Sometimes after a position-trader has selected an opportunity by analysing the weekly and daily charts, the subsequent entry will be 'fine-tuned' by referring to an intra-day, shorter time-frame chart such as a half-hourly, 15-minute, or 5-minute chart. In the case of my failed ROC trade I have inversed this approach by fine-tuning my exit using intra-day time frames, and Guppy's Gap Defence strategy as the underpinning structure to this method. SUBJECT SUMMARY PROBABILITY AND ODDS The probability of an event occurring is the ratio of favourable outcomes to the total number of possible combinations. The odds of an event happening is the ratio of favourable outcomes to unfavourable outcomes. In the market these differences have important impacts. The total number of possible favourable outcomes in trade is finite. You can make a profit, break even, or lose money. The total number of possible outcomes – not combinations - is 3. There is only one favourable outcome so the odds are against you in every trade. The ratio of favourable outcomes is always 1:2. We offset the odds in trading by identifying the balance of probabilities – the total number of price combinations. The balance is most easily seen visually. We use a straight edge trend line. A stock that has been trending upwards for six weeks has a high probability of continuing to trend upwards tomorrow.

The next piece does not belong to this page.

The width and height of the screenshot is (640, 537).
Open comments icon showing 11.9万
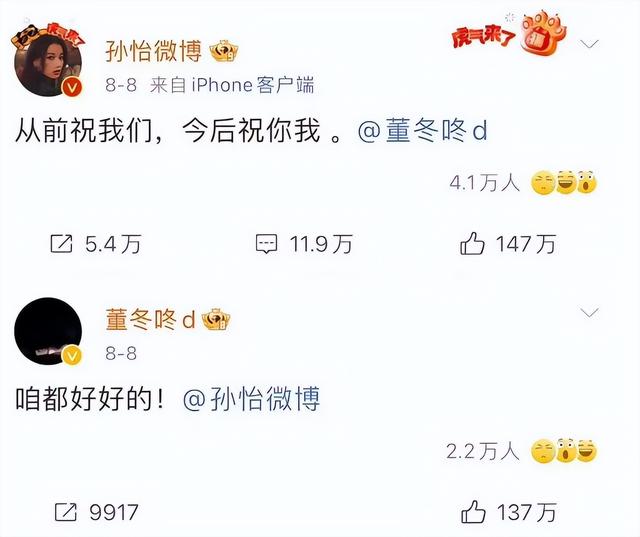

The ranges of price combinations are skewed in an upward direction. A stock that has been trending upwards for 3 days has a lower probability of this trend continuing. The price of a stock today is not independent of the price of the stock yesterday. This is why coin toss analogies and random walk theory are so irrelevant to the market. Prices are not independent events. When you buy a stock your decision is influenced by the price that it traded at yesterday. The event – you buying a stock – is not independent of the previous event –someone else bought or sold the stock. Successful trading recognises the odds are stacked against us, so it looks for tools to identify situations where the balance of probability is tipped in our favour. When a trade is implemented, traders are alert for changes in the balance of probability because they know the odds are still stacked against them.